Expert: Paul Soderman - 7/20/2010

Question
QUESTION: Hello Mr. Soderman,

If it is not an inconvenience, I would like to respectfully ask for you help on a fluid mechanics problem involving water tunnel testing, the Reynolds number and the Strouhal number. Normally I would try to solve it on my own, but we unfortunately got the teacher mad at us, and were consequently assigned one of the harder problems in the chapter, over a subject we were never once lectured about. The question goes as follows:

"Some students want to visualize flow over a spinning baseball. Their fluids laboratory has a nice water tunnel into which they can inject multicolored dye streaklines, so they decide to test a spinning baseball in the water tunnel. Similarity requires that they match both the Reynolds number and the Stouhal number between their model test and the actual baseball that moves through the air at 80 mi/h and spins at 300 rpm. Both the air and the water are at 20 degrees Celsius. At what speed should they run the water in the water tunnel, and at what rpm should they spin their baseball? Answers: 5.30 mi/h, 19.9 rpm." (Essentials of Fluid Mechanics by John M. Cimbala and Yunus A. Cengel, Ch. 7 PR 7-44, ISBN 978-0-07-313835-0)

We have calculated and worked with the Reynolds number before, but only for simple, non-rotating objects. I am not particularly sure what role the rotation actually plays in the problem, nor am I sure how to find the frequency of vortex shedding needed to calculate the Strouhal number (I hear it has something to do with shape and the magnitude of the Reynolds number, but am not sure).

Any type of help or advice would be greatly appreciated by this confused and dumbfounded student.

Very sincerely,
David,
Student

ANSWER: David
It is not good to make the professor mad.  Lesson number 1.  Now, you know the definition of Reynolds number so to match Reynolds number in air and water you have to find the velocity ratio air to water:

v1/v2 = mu1 rho2/(mu2 rho1) where you know the definitions of the parameters. The question remains - what velocities are to be used:  the free stream velocity or the velocity at the surface of the baseball or both.  Since Reynolds number relates to boundary layer growth, I suspect you need to match velocities at the surface of the baseball.  On one side the free stream velocity is added to the surface speed, on the other the free stream is subtracted from the surface speed. (That is why the pressures are established that make the ball curve.)  So, I would pick one side or the other and compute the water speed and rpm necessary to match the above ratio knowing the free stream and rotational speeds in air.  

As to Strouhal number, which you can look up via google, I believe your Reynolds numbers are high enough that the Strouhal number is approximately 0.21 for both air and water. I don't see how spin enters into Strouhal number.  Schlichting's book:  Boundary-Layer Theory explains Strouhal number in more detail.  I assume you can find the library.

Good luck.
________________________
## What to do
**A)** In the spinning baseball thread, why does the expert suspect that the velocities to match are those at the surface of the baseball? Please answer in one to three sentences.
**B)** Write the next part of the spinning baseball thread, picking up after its final line.

## Data provided
________________________
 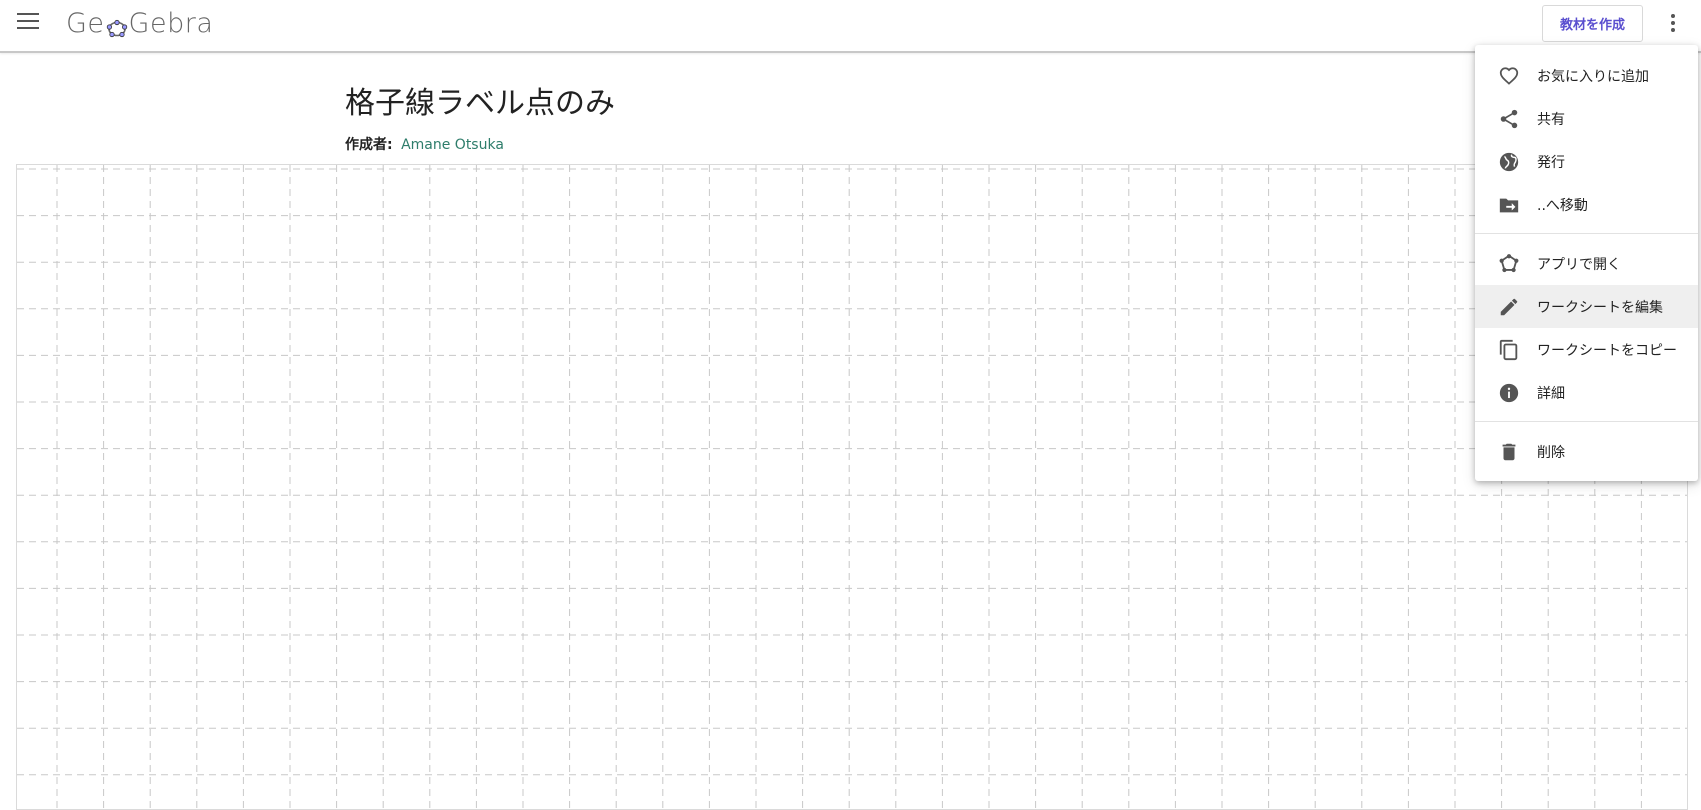 What do you see at coordinates (1586, 392) in the screenshot?
I see `menu-item-details: 詳細` at bounding box center [1586, 392].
________________________
## Answers below
**A)** He suspects the surface velocities must be matched because the Reynolds number relates to boundary layer growth.

**B)**
Paul

---------- FOLLOW-UP ----------

QUESTION: Hello again,

Thank you for your very swift answer to my question. Your explanation sounds quite reasonable, and I have a feeling it will definitively prove to be so after a little more research in the library; however, another odd quirk has just come up regarding the same problem, and I hoped that I might be able to bug you one more time.

I managed to guess at how the book arrived at their given answer, but I am not so sure that I agree with it. Apparently, after matching the Reynolds numbers and coming up with a model fluid velocity of 5.30 mi/h, the authors assume that the vortex shedding frequency (f) in the Strouhal equation is exactly the same thing as the rotation of the sphere in rpm.

St1 = St2
(f1L1)/v1 = (f2L2)/v2

where f is defined by numerous sources as the vortex shedding frequency in Hz, L is a characteristic length, and v is a characteristic velocity. Since it is the same baseball, the L terms cancel.

f1/v1 = f2/v2
f1 = (f2)(v1/v2)
f1 = (300 rpm)((5.30 mi/h)/(80 mi/h))
f1 = 19.9 rpm

But how on earth do the authors equate vortex shedding frequency with simple rpms of a sphere?

Answer
You raise a good question.  We know that spinning a cylinder in flow has little effect on the vortex shedding rate, though it can eliminate the shedding.  See:  Mittal, S. and Kumar, B.:  Flow Past a Rotating Cylinder.  J. Fluid Mechanics, vol 476, pp 303-334, 2003.  So, I don't think the authors were connecting spin rate to vortex shedding rate.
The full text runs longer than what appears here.